**Extract**
+ + + + + + +

My mother was a quilter. I spent many hours with her sorting fabric. The living room became our canvas and we laid out calicos according to the seasons. Summer fabrics were stacked up next to the couch. Autumn sprawled under the coffee table where Ladies Home Journal held a water mark from a sloppy spill from someone’s tea.

My mother had terrible taste and the Christmas season was her prized showcase. Giant styrofoam balls emerged year after year. Their centers were hallow and featured reindeer prancing in the snow or Santa with his sleigh. These she hung in the doorway between the living room and family room each year on the day after Thanksgiving. Red plastic stockings were hung from the fireplace and multiple Christmas tree candy dishes peppered the house.

But something cozy descended with all this bad taste.

My mother was comfortable inside her own skin. She sat in her chair watching reruns of M.A.S.H. each evening while in her hands she sewed. And sewed and sewed. The first projects were napkins and placemats. They were as ugly as the giant styrofoam balls. The color combinations hurt the eye and her stitching was fumbling and amateurish.

I moved out and she converted my old bedroom into a sewing room. Now that her youngest was grown and gone quilting classes filled her nights and weekends. The time she’d poured into raising children could now be funneled toward cultivation of her craft. The ugly placemats were replaced by quilting samplers and pillows. Brown, orange and straw made way for a full palate of greens, purple and a sky full of blue. She managed to score a winning ribbon at the county fair.

+ + + + + + +

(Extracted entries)
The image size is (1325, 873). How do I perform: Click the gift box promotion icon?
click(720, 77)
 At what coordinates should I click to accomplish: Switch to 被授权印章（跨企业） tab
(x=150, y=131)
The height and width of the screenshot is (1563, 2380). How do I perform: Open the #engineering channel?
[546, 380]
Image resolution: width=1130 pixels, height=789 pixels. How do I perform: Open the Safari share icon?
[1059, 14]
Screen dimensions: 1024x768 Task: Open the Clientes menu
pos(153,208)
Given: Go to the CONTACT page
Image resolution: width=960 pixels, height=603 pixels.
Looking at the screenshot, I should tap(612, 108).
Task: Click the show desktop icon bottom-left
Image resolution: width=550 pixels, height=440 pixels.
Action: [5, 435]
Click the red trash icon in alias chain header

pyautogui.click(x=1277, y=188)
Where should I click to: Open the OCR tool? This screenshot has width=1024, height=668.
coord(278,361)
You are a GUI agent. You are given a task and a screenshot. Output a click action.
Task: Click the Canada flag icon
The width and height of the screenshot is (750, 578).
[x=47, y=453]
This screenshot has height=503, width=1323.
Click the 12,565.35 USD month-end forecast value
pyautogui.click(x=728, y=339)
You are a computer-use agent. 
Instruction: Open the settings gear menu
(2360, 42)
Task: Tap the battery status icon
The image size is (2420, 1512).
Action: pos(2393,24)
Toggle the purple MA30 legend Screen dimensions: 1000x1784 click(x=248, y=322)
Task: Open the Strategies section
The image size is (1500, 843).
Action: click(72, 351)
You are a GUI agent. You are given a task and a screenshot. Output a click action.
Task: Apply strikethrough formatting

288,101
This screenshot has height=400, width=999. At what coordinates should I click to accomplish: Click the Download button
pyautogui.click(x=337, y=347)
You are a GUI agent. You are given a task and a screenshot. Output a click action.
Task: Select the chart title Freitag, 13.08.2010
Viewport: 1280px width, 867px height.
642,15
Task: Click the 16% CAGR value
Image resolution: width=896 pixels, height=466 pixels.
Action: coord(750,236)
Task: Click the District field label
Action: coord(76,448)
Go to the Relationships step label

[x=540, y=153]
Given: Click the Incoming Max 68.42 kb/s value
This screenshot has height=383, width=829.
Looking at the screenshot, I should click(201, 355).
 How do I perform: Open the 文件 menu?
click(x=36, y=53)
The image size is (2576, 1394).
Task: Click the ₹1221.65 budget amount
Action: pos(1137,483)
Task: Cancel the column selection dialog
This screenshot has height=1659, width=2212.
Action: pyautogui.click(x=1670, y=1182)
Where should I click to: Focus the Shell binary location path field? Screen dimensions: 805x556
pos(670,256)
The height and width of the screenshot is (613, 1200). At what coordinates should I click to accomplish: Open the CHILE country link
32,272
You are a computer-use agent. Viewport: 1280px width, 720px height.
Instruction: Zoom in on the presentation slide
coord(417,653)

+ + + + + + +

**Goals**
A. Copy a section of the quilting essay word for word. Start at "But something cozy" and stop after "the county fair.".
B. Translate this sentence from the quilting essay into Spanish: "But something cozy descended with all this bad taste."

**Solved tasks**
A.
But something cozy descended with all this bad taste.

My mother was comfortable inside her own skin. She sat in her chair watching reruns of M.A.S.H. each evening while in her hands she sewed. And sewed and sewed. The first projects were napkins and placemats. They were as ugly as the giant styrofoam balls. The color combinations hurt the eye and her stitching was fumbling and amateurish.

I moved out and she converted my old bedroom into a sewing room. Now that her youngest was grown and gone quilting classes filled her nights and weekends. The time she’d poured into raising children could now be funneled toward cultivation of her craft. The ugly placemats were replaced by quilting samplers and pillows. Brown, orange and straw made way for a full palate of greens, purple and a sky full of blue. She managed to score a winning ribbon at the county fair.

B. Pero algo acogedor descendió junto con todo este mal gusto.